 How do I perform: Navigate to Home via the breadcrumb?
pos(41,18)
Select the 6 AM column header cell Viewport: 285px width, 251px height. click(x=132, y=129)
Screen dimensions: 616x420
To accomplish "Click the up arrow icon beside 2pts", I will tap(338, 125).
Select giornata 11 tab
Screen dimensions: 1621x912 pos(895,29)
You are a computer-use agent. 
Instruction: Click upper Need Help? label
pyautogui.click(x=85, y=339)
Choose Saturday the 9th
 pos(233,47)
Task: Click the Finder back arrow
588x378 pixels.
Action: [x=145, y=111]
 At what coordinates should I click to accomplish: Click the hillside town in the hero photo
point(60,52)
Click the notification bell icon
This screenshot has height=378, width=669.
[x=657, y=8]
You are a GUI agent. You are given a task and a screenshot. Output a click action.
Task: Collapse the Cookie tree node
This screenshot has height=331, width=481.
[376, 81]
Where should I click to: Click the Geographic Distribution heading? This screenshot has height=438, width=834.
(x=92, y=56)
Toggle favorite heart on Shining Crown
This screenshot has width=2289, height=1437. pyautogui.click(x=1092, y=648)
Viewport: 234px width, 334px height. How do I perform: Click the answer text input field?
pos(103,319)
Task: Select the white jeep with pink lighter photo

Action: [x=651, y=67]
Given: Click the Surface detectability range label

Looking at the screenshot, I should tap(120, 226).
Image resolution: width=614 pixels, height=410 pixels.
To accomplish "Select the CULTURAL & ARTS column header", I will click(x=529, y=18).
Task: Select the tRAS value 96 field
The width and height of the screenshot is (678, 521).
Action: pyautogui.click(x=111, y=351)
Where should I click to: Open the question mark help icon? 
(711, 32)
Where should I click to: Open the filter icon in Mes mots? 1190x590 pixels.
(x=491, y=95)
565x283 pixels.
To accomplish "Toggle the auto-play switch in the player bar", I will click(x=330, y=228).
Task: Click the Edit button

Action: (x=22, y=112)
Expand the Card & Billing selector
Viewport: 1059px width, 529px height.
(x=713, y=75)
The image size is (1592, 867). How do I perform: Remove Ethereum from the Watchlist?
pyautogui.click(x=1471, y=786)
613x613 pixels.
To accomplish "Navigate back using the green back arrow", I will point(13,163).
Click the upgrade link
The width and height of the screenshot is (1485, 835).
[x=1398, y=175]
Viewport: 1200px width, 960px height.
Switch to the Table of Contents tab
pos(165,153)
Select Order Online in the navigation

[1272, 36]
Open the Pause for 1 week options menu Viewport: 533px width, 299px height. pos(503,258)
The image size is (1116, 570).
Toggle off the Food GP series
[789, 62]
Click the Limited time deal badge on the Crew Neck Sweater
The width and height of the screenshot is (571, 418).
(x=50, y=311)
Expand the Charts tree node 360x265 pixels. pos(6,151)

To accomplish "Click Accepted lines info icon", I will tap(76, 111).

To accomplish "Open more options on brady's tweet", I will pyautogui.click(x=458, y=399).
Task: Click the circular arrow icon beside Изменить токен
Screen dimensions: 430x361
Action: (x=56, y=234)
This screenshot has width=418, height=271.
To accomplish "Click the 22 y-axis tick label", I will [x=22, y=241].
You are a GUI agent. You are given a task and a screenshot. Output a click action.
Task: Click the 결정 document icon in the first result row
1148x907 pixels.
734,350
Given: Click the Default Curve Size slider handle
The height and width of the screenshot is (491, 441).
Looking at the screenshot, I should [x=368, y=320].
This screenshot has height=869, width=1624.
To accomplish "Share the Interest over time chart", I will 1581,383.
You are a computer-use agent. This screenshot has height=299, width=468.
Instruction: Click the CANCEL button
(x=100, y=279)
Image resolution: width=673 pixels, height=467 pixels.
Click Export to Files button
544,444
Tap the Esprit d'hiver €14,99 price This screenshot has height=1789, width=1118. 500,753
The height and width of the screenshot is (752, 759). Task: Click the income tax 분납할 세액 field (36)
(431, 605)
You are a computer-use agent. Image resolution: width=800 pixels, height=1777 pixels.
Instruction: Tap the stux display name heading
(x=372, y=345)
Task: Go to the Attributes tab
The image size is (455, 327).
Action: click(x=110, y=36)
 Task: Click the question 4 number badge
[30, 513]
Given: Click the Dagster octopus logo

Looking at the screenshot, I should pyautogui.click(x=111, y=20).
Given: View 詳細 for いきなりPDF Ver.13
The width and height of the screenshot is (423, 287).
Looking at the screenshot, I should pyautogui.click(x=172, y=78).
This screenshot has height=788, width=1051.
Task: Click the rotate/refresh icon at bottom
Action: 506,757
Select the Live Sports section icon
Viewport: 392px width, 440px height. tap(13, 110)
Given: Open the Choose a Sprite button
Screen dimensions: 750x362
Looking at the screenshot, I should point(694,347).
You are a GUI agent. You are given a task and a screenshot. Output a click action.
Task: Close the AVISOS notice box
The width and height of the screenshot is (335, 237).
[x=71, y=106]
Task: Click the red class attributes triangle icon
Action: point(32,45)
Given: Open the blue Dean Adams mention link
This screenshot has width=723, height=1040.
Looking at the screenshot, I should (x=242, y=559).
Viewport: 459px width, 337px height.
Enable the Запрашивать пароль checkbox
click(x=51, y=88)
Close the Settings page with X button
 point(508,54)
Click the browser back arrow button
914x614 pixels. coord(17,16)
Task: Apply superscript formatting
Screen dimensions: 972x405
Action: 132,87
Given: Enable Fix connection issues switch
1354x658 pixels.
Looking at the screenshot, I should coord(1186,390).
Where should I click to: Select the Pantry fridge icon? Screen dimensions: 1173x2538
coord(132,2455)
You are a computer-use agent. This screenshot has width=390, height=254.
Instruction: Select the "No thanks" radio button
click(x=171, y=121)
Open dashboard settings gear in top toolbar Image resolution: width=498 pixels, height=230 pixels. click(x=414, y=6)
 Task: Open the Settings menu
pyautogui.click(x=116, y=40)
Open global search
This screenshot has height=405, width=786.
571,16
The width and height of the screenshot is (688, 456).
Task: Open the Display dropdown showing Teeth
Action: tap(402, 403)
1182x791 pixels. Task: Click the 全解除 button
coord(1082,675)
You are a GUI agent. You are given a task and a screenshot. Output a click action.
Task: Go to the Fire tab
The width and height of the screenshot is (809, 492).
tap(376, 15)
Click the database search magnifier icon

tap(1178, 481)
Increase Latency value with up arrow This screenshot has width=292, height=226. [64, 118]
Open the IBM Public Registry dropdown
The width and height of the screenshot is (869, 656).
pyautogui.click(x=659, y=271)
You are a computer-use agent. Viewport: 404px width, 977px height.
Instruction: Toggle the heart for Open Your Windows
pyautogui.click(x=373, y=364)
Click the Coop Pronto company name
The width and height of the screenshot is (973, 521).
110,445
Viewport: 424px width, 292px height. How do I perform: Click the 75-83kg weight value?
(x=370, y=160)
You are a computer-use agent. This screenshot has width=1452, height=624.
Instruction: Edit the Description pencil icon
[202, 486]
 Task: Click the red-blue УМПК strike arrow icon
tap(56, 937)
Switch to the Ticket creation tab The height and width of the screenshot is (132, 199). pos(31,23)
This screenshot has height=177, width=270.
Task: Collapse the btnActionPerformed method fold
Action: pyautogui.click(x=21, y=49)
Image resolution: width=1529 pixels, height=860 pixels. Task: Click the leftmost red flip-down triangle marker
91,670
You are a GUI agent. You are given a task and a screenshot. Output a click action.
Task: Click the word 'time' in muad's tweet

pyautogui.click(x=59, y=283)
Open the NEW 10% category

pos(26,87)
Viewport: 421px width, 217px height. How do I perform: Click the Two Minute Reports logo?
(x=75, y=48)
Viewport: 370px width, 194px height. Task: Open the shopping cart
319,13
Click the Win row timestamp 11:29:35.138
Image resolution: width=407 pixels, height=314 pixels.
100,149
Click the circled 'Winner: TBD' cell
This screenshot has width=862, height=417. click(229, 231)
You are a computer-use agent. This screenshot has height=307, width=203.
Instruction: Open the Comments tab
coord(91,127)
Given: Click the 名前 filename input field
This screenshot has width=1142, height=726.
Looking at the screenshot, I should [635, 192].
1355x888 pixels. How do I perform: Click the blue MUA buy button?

*Requirement:* Reproduce the part of the listing that opens with the line containing "Task: Go to the Attributes tab" and closes with the line containing "Action: 506,757", keeping every line as it stands and adding nothing else.

*Solution for this problem:*
Task: Go to the Attributes tab
The image size is (455, 327).
Action: click(x=110, y=36)
 Task: Click the question 4 number badge
[30, 513]
Given: Click the Dagster octopus logo

Looking at the screenshot, I should pyautogui.click(x=111, y=20).
Given: View 詳細 for いきなりPDF Ver.13
The width and height of the screenshot is (423, 287).
Looking at the screenshot, I should pyautogui.click(x=172, y=78).
This screenshot has height=788, width=1051.
Task: Click the rotate/refresh icon at bottom
Action: 506,757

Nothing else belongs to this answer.